TRECHO DO TEXTO:
19 de abril de 2024
Rodrigo Constantino

Direita, esquerda e canalhas ambidestros


Sou daqueles que costumam pensar que quem repete que “direita” e “esquerda” são conceitos ultrapassados normalmente é um “isentão” de esquerda. Não fujo da raia ao me assumir de direita, um liberal com viés conservador. Existem, afinal, certos princípios e valores de determinam a doutrina política, a visão de mundo de alguém. Há um grau não desprezível de flexibilidade, claro, mas ele não é infinito. Rótulos servem para simplificar, o que é sempre um perigo. Mas sem eles a compreensão fica ainda pior.
Se eu defendo o livre mercado, governo limitado, império das leis, pluralidade de ideias, globalização, valores morais mais tradicionais, a importância do legado cristão para a civilização ocidental etc, isso me coloca dentro de certo grupo com parâmetros razoavelmente delimitados, e que poderia ser chamado de liberalismo-conservador. E tais valores estão associados à direita, é fato.
Dito isso, não nego que muitos que usam tais rótulos de uma forma quase religiosa possam gerar mais confusão do que esclarecimento. Há quem pense, por exemplo, que basta se dizer de direita para se colocar ao lado de filósofos conservadores de boa estirpe, de estadistas como Reagan e Thatcher, ou liberais clássicos que sempre ajudaram no progresso da civilização. Não é bem assim.
Tem muito reacionário fanático, gente com perfil autoritário ou mesmo com inclinações fascistoides se proclamando de direita e misturando o joio com o trigo. Não faz sentido misturar nacionalistas autoritários que aplaudem linchamento de bandido em praça pública ou condenam qualquer imigração com os herdeiros intelectuais de Burke, por exemplo.
Por outro lado, o que tem de esquerdista que se sente moralmente superior só por “ser de esquerda”, e com isso acha que luta pela justiça social, pelas minorias e pelos oprimidos, é capaz de lotar um Maracanã. Por isso é preciso mais rigor ao falar de rótulos ideológicos, mais estudo, mais conhecimento e também mais humildade.

MATERIAL:
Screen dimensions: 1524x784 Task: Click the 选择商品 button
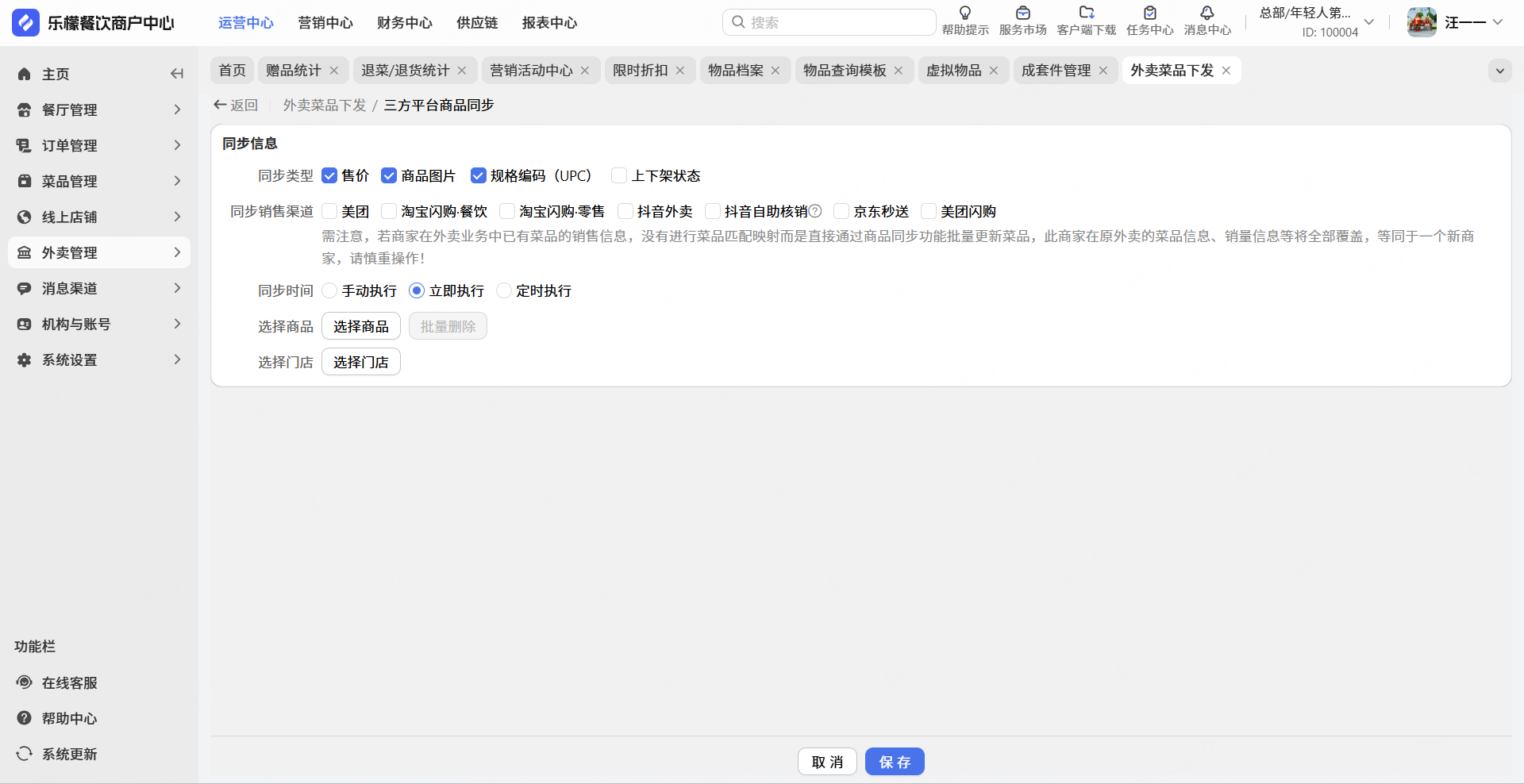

EXERCÍCIOS:
A. Responda às perguntas abaixo com base no trecho sobre direita e esquerda.
(i) Como quem escreve o trecho se define politicamente?
(ii) Que dois estadistas são mencionados no trecho?
(iii) Que estádio, segundo o trecho, poderia ser lotado por esquerdistas que se sentem moralmente superiores?
B. Cite literalmente a parte do trecho sobre direita e esquerda que começa com as palavras "Direita, esquerda e" e termina com "fica ainda pior.".
O material apresentado é independente do texto.

RESPOSTAS POR TAREFA:
A.
(i) Como de direita, um liberal com viés conservador.
(ii) Reagan e Thatcher.
(iii) O Maracanã.

B.
Direita, esquerda e canalhas ambidestros


Sou daqueles que costumam pensar que quem repete que “direita” e “esquerda” são conceitos ultrapassados normalmente é um “isentão” de esquerda. Não fujo da raia ao me assumir de direita, um liberal com viés conservador. Existem, afinal, certos princípios e valores de determinam a doutrina política, a visão de mundo de alguém. Há um grau não desprezível de flexibilidade, claro, mas ele não é infinito. Rótulos servem para simplificar, o que é sempre um perigo. Mas sem eles a compreensão fica ainda pior.